:: Requirement ::
Without any alteration, retype the records that appear below.

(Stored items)
*****

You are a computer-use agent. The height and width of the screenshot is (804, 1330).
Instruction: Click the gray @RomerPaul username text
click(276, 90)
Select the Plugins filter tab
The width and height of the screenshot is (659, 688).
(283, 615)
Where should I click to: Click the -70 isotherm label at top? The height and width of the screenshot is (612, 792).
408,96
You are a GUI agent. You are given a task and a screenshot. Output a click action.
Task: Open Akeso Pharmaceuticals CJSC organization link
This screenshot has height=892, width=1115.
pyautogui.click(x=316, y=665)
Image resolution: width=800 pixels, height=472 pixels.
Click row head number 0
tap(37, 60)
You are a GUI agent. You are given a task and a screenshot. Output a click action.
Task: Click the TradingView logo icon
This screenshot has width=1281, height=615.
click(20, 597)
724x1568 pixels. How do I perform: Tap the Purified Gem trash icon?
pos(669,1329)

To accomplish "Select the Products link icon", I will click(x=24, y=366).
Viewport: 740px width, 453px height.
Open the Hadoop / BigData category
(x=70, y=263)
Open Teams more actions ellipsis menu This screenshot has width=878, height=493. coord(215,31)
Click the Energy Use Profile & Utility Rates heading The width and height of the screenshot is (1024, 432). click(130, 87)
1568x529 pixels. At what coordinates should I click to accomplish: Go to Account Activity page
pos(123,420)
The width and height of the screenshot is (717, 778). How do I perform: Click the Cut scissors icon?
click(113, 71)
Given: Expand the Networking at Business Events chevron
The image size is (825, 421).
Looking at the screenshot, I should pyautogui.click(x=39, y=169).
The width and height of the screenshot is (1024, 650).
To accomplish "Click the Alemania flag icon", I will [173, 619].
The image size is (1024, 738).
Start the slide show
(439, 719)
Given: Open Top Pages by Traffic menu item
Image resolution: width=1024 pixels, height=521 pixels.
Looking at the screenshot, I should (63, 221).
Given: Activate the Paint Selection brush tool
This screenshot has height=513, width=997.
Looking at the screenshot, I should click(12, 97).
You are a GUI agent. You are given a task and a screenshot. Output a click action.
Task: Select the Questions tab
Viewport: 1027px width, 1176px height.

*****

:: Expected output ::
You are a computer-use agent. The height and width of the screenshot is (804, 1330).
Instruction: Click the gray @RomerPaul username text
click(276, 90)
Select the Plugins filter tab
The width and height of the screenshot is (659, 688).
(283, 615)
Where should I click to: Click the -70 isotherm label at top? The height and width of the screenshot is (612, 792).
408,96
You are a GUI agent. You are given a task and a screenshot. Output a click action.
Task: Open Akeso Pharmaceuticals CJSC organization link
This screenshot has height=892, width=1115.
pyautogui.click(x=316, y=665)
Image resolution: width=800 pixels, height=472 pixels.
Click row head number 0
tap(37, 60)
You are a GUI agent. You are given a task and a screenshot. Output a click action.
Task: Click the TradingView logo icon
This screenshot has width=1281, height=615.
click(20, 597)
724x1568 pixels. How do I perform: Tap the Purified Gem trash icon?
pos(669,1329)

To accomplish "Select the Products link icon", I will click(x=24, y=366).
Viewport: 740px width, 453px height.
Open the Hadoop / BigData category
(x=70, y=263)
Open Teams more actions ellipsis menu This screenshot has width=878, height=493. coord(215,31)
Click the Energy Use Profile & Utility Rates heading The width and height of the screenshot is (1024, 432). click(130, 87)
1568x529 pixels. At what coordinates should I click to accomplish: Go to Account Activity page
pos(123,420)
The width and height of the screenshot is (717, 778). How do I perform: Click the Cut scissors icon?
click(113, 71)
Given: Expand the Networking at Business Events chevron
The image size is (825, 421).
Looking at the screenshot, I should pyautogui.click(x=39, y=169).
The width and height of the screenshot is (1024, 650).
To accomplish "Click the Alemania flag icon", I will [173, 619].
The image size is (1024, 738).
Start the slide show
(439, 719)
Given: Open Top Pages by Traffic menu item
Image resolution: width=1024 pixels, height=521 pixels.
Looking at the screenshot, I should (63, 221).
Given: Activate the Paint Selection brush tool
This screenshot has height=513, width=997.
Looking at the screenshot, I should click(12, 97).
You are a GUI agent. You are given a task and a screenshot. Output a click action.
Task: Select the Questions tab
Viewport: 1027px width, 1176px height.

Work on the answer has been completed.